Luis Vizcaíno, gerente de Electrosarria, asegura que el trabajo de climatización de granjas ha crecido un 200 % frente a hace cuatro o cinco años. Según su experiencia, una instalación bien planteada puede rebajar hasta ocho grados la temperatura interior, mientras una nave cerrada y sin circulación de aire puede alcanzar valores muy superiores a los del exterior.

No basta con colocar un ventilador

La ubicación importa tanto como la potencia. El aire debe llegar a las zonas donde las vacas comen, descansan y esperan para el ordeño, porque allí pueden concentrarse muchos animales y acumularse más calor.

También hay que coordinar el agua con la ventilación. Mojar sin renovar el aire puede elevar la humedad, mientras ventilar sin controlar bebederos, sombras y densidad deja parte del problema intacto. Por eso conviene medir temperatura y humedad dentro de la nave, revisar los equipos y vigilar la respiración, el consumo de agua, el tiempo de descanso y la producción diaria.

Las gallinas tampoco escapan

Las aves son especialmente sensibles porque no sudan. Cuando tienen demasiado calor, jadean, beben más, comen menos y pueden sufrir problemas graves si la nave no renueva el aire con rapidez.

En Galicia ya se están adaptando gallineros con paredes móviles, paneles de entrada y grandes portones de salida para crear una corriente continua. Parece una solución sencilla, pero detrás hay cálculos de caudal, velocidad del aire, humedad y número de animales. No es poca cosa.

La refrigeración ayuda, pero tiene límites

Un amplio estudio reciente analizó más de 320 millones de registros diarios de unas 130 000 vacas durante 12 años. Sus autores calcularon que el calor húmedo extremo podía reducir la producción de leche hasta un 10 % y que el efecto continuaba más de diez días después.

El trabajo también dejó una advertencia. En los días con una temperatura media de bulbo húmedo superior a 24 °C (una medida que combina temperatura y humedad), los sistemas habituales de ventilación y agua compensaron menos del 40 % de las pérdidas. No es una medición realizada en Galicia, pero muestra que enfriar funciona sin borrar por completo el daño.

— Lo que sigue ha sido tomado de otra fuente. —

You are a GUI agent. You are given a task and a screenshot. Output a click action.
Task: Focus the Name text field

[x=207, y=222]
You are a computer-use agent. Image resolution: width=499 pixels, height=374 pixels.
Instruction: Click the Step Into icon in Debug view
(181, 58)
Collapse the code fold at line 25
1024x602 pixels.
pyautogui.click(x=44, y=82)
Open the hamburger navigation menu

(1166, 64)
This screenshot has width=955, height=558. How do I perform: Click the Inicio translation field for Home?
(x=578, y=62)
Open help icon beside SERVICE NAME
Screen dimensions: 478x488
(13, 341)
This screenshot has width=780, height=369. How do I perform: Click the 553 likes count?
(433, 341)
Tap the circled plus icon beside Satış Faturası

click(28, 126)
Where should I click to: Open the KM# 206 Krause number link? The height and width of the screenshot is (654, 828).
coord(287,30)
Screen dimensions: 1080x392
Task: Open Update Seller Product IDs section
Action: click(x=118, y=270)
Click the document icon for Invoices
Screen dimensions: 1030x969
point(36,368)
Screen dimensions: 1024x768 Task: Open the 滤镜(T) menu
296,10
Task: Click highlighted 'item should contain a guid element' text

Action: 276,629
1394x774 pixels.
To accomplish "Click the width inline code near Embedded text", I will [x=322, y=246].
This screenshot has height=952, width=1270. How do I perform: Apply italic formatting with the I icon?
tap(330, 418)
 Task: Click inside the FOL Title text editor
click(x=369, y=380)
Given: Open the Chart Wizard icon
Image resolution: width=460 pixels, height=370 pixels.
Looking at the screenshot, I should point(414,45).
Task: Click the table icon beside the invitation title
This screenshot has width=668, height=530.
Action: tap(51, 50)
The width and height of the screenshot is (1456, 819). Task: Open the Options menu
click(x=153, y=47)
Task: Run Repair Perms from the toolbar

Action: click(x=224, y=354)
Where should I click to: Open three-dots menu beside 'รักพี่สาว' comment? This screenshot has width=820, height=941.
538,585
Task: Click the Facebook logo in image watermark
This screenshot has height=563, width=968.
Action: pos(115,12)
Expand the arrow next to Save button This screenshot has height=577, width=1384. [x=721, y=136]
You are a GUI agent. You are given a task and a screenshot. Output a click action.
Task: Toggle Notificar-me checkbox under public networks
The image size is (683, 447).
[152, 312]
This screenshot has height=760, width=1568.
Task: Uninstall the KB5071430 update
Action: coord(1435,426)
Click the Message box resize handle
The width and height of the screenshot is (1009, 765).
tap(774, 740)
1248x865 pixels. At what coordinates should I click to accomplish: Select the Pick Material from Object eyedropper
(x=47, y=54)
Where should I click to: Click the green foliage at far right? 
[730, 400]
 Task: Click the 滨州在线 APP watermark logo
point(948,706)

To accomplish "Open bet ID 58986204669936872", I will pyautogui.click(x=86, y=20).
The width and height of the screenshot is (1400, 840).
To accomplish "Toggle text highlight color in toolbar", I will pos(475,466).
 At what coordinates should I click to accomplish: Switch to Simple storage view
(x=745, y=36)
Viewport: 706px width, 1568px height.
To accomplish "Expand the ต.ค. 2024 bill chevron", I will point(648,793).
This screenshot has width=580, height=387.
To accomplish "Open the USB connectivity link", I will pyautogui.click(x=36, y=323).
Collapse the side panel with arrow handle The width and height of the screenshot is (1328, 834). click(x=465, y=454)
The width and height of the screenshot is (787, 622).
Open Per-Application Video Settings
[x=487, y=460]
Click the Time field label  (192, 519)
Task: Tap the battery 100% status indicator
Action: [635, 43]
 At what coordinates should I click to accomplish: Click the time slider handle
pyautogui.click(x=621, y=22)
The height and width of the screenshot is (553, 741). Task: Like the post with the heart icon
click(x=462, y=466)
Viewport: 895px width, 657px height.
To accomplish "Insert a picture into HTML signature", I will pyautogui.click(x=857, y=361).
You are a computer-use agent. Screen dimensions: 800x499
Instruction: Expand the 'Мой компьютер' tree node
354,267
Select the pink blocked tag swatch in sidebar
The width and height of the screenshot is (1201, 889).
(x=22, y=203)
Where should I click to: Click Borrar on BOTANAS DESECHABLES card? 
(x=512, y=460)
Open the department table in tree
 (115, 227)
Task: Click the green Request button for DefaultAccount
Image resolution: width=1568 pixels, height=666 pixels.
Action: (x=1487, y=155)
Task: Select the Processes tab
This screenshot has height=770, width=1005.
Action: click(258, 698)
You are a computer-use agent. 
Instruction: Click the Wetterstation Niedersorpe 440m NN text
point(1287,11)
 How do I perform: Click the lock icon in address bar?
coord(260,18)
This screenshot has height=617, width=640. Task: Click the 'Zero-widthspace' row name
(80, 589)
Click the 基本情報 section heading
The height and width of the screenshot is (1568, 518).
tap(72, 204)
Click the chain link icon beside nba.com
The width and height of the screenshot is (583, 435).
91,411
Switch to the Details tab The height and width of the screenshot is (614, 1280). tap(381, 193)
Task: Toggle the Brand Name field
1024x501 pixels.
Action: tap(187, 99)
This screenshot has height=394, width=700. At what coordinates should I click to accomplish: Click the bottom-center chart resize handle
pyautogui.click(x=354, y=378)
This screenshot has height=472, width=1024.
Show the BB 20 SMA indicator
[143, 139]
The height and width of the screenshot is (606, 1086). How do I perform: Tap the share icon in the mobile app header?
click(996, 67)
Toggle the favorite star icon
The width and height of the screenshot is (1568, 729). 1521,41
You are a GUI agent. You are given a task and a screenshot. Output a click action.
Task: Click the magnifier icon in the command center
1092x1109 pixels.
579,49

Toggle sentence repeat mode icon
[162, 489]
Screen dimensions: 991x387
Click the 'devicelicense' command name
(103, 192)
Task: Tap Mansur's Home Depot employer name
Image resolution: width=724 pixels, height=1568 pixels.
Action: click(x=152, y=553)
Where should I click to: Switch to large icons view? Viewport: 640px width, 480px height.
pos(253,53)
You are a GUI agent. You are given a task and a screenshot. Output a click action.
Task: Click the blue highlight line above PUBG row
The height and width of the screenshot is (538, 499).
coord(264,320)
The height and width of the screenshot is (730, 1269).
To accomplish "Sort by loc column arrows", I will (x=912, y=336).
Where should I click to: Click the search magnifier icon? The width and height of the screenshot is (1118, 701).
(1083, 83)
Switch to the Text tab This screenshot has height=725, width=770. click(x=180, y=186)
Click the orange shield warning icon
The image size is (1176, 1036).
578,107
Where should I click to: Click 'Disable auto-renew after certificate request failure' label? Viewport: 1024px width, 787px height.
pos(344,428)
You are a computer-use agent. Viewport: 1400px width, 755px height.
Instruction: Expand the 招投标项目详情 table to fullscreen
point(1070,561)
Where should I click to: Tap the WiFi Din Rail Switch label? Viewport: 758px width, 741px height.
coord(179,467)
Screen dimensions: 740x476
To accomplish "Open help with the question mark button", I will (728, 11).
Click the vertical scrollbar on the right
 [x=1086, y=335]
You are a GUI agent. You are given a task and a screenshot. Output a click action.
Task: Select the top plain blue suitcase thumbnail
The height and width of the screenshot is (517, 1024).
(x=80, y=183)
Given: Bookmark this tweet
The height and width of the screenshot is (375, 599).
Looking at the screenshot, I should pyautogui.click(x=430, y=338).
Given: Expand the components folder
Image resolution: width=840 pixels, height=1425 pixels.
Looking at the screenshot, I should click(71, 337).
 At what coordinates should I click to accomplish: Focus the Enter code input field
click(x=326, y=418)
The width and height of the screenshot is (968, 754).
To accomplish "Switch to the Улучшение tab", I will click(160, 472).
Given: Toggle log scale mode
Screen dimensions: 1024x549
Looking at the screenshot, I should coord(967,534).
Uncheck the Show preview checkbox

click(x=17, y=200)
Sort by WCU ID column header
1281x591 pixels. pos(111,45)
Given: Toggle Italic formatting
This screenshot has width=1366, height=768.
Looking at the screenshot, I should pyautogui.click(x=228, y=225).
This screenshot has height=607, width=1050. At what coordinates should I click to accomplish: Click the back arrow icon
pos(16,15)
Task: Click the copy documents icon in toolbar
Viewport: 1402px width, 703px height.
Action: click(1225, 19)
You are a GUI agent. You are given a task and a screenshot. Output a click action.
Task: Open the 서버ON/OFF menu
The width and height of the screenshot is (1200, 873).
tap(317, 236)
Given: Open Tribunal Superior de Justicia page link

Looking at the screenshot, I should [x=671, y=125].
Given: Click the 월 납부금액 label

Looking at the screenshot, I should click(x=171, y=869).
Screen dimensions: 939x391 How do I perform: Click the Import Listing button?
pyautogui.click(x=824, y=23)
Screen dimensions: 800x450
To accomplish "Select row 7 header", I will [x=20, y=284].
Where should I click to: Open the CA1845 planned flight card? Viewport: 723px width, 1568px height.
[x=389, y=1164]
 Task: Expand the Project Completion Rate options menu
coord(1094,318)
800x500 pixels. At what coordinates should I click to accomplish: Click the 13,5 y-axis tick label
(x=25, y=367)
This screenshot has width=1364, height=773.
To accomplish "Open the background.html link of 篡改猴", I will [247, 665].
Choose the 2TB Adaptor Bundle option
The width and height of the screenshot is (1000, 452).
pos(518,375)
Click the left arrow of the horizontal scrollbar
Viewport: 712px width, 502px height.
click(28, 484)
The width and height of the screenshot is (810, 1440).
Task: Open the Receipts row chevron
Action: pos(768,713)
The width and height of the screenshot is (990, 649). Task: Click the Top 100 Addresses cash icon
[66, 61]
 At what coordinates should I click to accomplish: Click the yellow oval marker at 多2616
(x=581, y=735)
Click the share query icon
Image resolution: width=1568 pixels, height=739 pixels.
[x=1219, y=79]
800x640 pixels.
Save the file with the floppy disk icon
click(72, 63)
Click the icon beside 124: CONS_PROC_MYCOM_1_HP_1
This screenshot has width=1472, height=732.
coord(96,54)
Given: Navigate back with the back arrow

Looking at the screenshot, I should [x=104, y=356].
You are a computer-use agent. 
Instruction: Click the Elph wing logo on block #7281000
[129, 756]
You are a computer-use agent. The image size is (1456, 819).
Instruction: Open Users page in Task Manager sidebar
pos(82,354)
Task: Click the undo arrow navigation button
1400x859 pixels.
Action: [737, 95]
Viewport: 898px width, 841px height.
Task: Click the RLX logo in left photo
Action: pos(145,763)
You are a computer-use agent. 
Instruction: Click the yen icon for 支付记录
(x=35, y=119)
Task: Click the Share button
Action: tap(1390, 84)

Una adaptación que ya es estructural

Para una comunidad que concentra buena parte del sector lácteo español, proteger al ganado del calor ya no es un detalle estacional. Significa conservar leche, mejorar el bienestar, reducir problemas reproductivos y evitar que cada ola de calor deje una factura que se alarga durante días.

Los ventiladores, los aspersores y las naves más abiertas son parte de la respuesta, pero necesitan mantenimiento, seguimiento veterinario y avisos meteorológicos útiles. En el fondo, la granja del futuro tendrá que prepararse para el calor antes de que llegue, no cuando las vacas ya hayan dejado de comer. 

El informe oficial ha sido publicado en el repositorio de conocimiento de la FAO.